═════ Input data ═════

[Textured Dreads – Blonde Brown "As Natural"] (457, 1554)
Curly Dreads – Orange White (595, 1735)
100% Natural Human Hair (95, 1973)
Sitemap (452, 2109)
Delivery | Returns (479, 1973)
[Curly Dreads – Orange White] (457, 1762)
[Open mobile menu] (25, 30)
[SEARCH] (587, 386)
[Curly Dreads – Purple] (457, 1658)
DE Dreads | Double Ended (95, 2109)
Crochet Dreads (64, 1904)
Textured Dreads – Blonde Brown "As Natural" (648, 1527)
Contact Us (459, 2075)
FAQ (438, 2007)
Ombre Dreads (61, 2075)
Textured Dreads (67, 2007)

═════
═════ Input data ═════

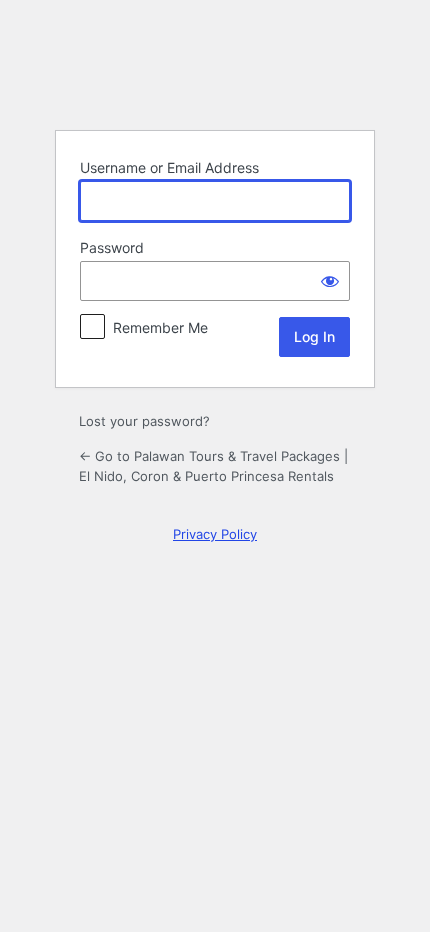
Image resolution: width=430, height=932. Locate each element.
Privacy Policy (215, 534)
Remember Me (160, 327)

═════

> _What you should do_
In the entries above, the lines from the one bearing "Sitemap (452, 2109)" up to and including the one bearing "Textured Dreads (67, 2007)" should be transcribed exactly; no other line is wanted.

> _Task output_
Sitemap (452, 2109)
Delivery | Returns (479, 1973)
[Curly Dreads – Orange White] (457, 1762)
[Open mobile menu] (25, 30)
[SEARCH] (587, 386)
[Curly Dreads – Purple] (457, 1658)
DE Dreads | Double Ended (95, 2109)
Crochet Dreads (64, 1904)
Textured Dreads – Blonde Brown "As Natural" (648, 1527)
Contact Us (459, 2075)
FAQ (438, 2007)
Ombre Dreads (61, 2075)
Textured Dreads (67, 2007)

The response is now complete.